Atnem, tienes una solución intermedia, menos drástica
Compra un transformador 220 V/24 V, barato, en los chinos. La potencia, se verá luego.
Lo dejas en el pantalán, lo más escondido que puedas (y protegido, no se vaya a mear un perro encima).
Al barco tiras un cable gordote, más de lo habitual, con 24 V.
Ahí enchufas el cargador. Si no hay más eggs, con otro trafo 24/220. Ya puedes cargar las baterías y prescindir de tomas de tierra y gaitas. Tienes una instalación de seguridad a 24 V, tan segura como lo sea el transformador, pero vale para lo que es. Eso sí, el núcleo del trafo conectado a la tierra del pantalán. El secundario, libre.
A esos 24 V puedes conectar luces, cargadores, cositas así que en total no superen la potencia del bicho. Si te viene mejor que sea de 12 V en vez de 24, mejor aún a cambio de cables más gordos.

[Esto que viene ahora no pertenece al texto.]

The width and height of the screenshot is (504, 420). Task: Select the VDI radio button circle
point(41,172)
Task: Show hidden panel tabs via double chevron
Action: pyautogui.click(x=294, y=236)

Ya no necesitas aisladores galvánicos ni electrolíticos (no estás conectado al pantalán). Ni tampoco tomas de tierra. Ánodos, si, claro. No tendrás corrosiones asesinas. Como comprobación, de vez en cuando, mide la resistencia entre tu instalación y la del pantalán (esto puede ser objeto de otro tocho) y si es muy alta, todo va bien.
Edito, se me olvidó. Si quieres neveras, acondicionadores, cocinas eléctricas, etc, es otro mundo. Necesitas una instalación homologada (maldito palabro...). Hablamos.
Cita:
Originalmente publicado por Atnem
  ¡Acongojado me he quedado! 
...
Ya lo tengo clarísimo: hoy voy y corto el cable de 220 en redondo, así no tendré más la tentación de enchufarlo...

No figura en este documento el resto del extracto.